PSALM pursues $3.4M claim vs bankrupt Lehman

State-run Power Sector Assets and Liabilities Management Corp. (PSALM) has tapped international law firm Pinsent Masons as its legal counsel for the filing of its $3.4-million claim against Lehman Brothers Special Financing Inc.

In a statement, PSALM president and CEO Emmanuel R. Ledesma Jr. said the law firm was issued a notice of award on January 31, following a successful negotiated bidding.

There were originally six interested parties that submitted their proposals. Two bidders were disqualified due to late submissions while one bidder failed to meet the technical qualifications.
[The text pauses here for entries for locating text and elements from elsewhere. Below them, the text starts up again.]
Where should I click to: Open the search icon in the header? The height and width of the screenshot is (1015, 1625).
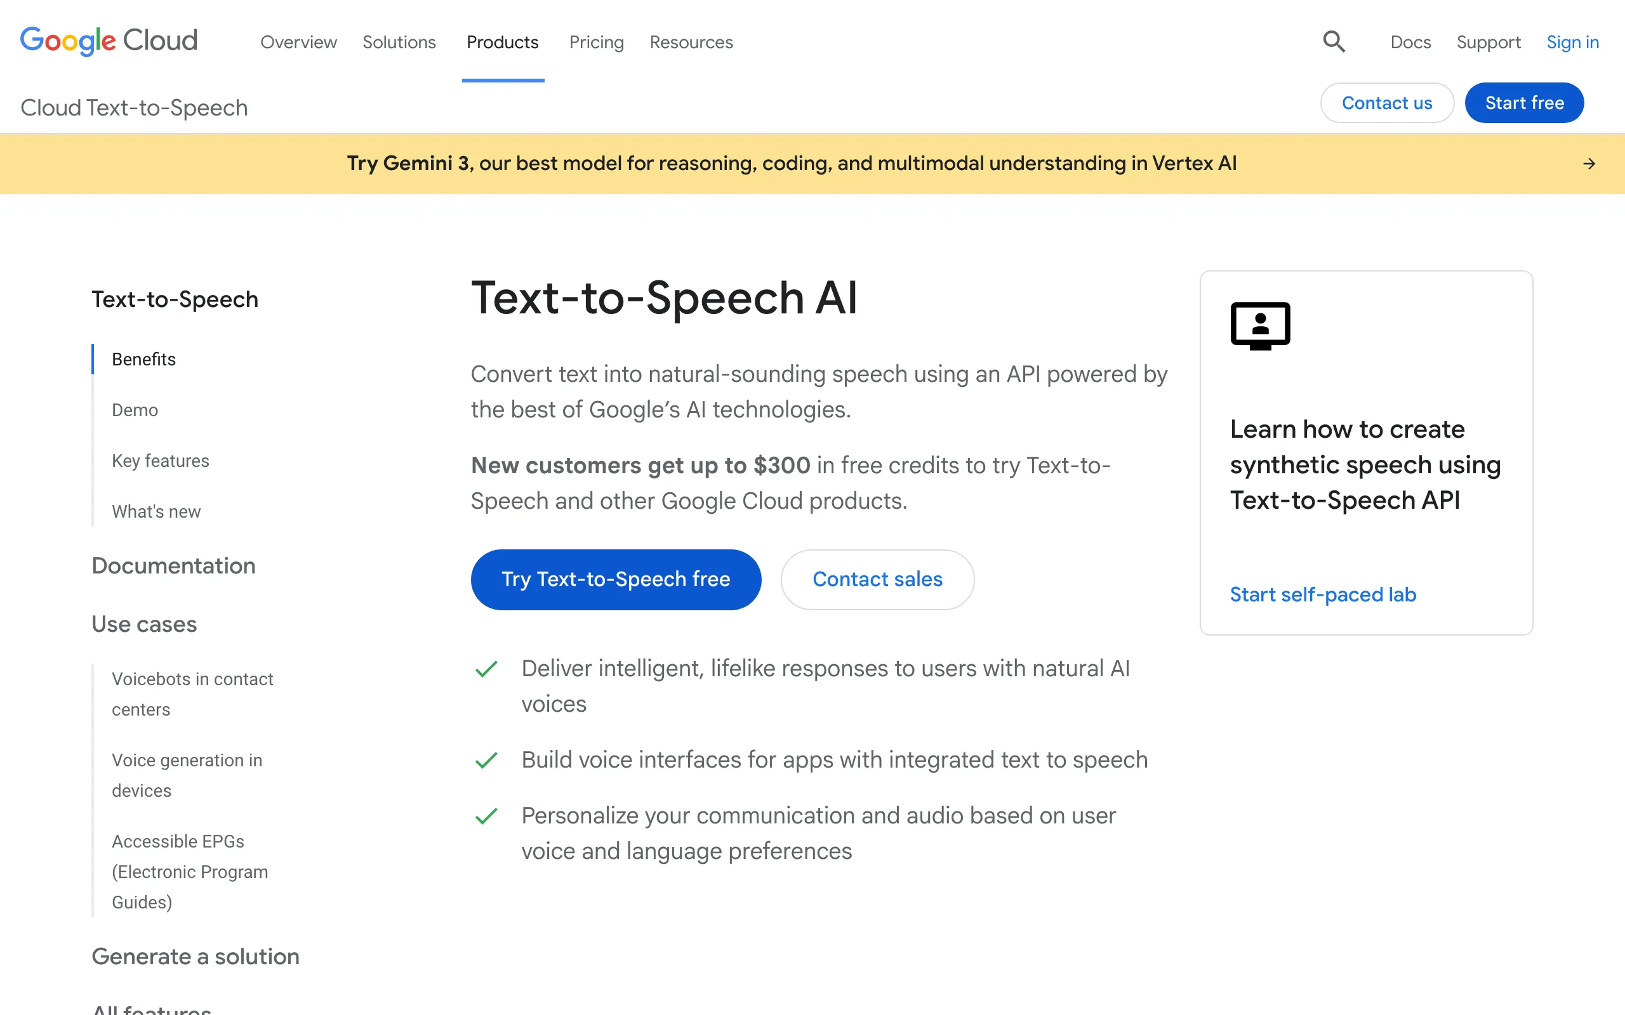[1334, 42]
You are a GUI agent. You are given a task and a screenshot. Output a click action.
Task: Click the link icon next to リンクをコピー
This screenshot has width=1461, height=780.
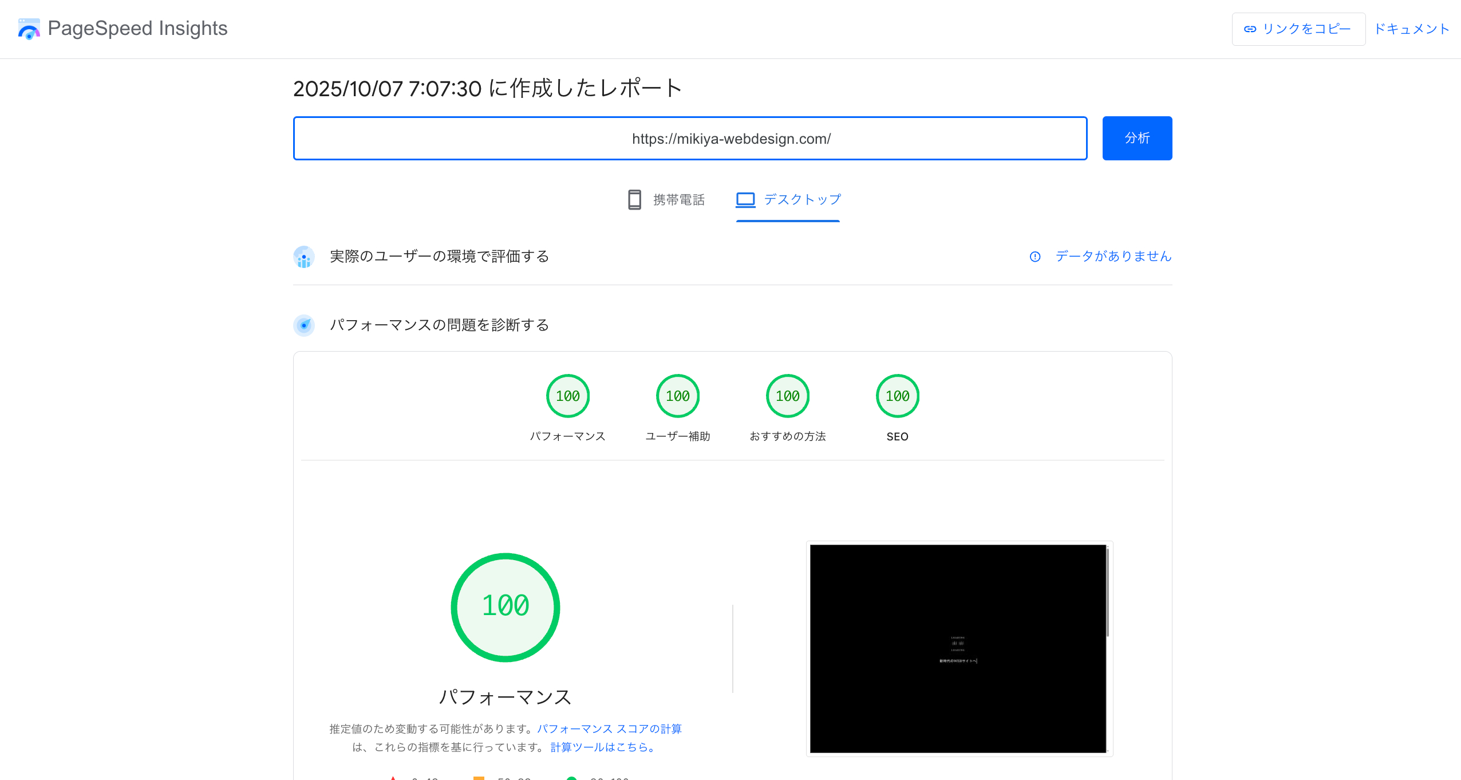pos(1251,28)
Among those that passed both the technical and financial requirements, Pinsent Masons submitted the lowest financial bid of P18.63 million. This was further lowered to P18.33 million after further negotiations.

Ledesma earlier explained that the $3.4 million it wanted from Lehman Brothers represented the cost of replacement fees and other expenses from the hedging transactions it entered into in 2007.

To recall, Ledesma had said that the transaction that PSALM entered into with Lehman Brothers was not an investment but a hedging transaction, specifically a Principal Only Swap (POS) transaction.

“The transaction could be likened to an insurance purchase wherein PSALM pays an annual expense premium of 2.687 percent on the notional amount of $100 million for 19 years. In exchange, PSALM, or the government, has the right to buy dollars at P44.788 in 2028 regardless of the foreign exchange rate at that time,” Ledesma explained.

Ledesma said that when Lehman Brothers filed for bankruptcy four years ago, PSALM had only made two premium payments. As such, PSALM immediately invoked the International Swaps and Derivatives Association Inc. (ISDA) agreement upon learning of the Lehman Brothers bankruptcy, terminated the transaction in November 2008, and replaced it with a new POS with the same terms and conditions.

“The replacement is to ensure the continuous protection of PSALM’s transaction that it initially made with Lehman Brothers,” Ledesma emphasized.

“Hence, to say that PSALM lost in the deal is totally inaccurate. In fact, the value of the Lehman swap that was replaced may now be sold in the derivatives market for up to approximately $12.85 million as of November 2011,” he explained.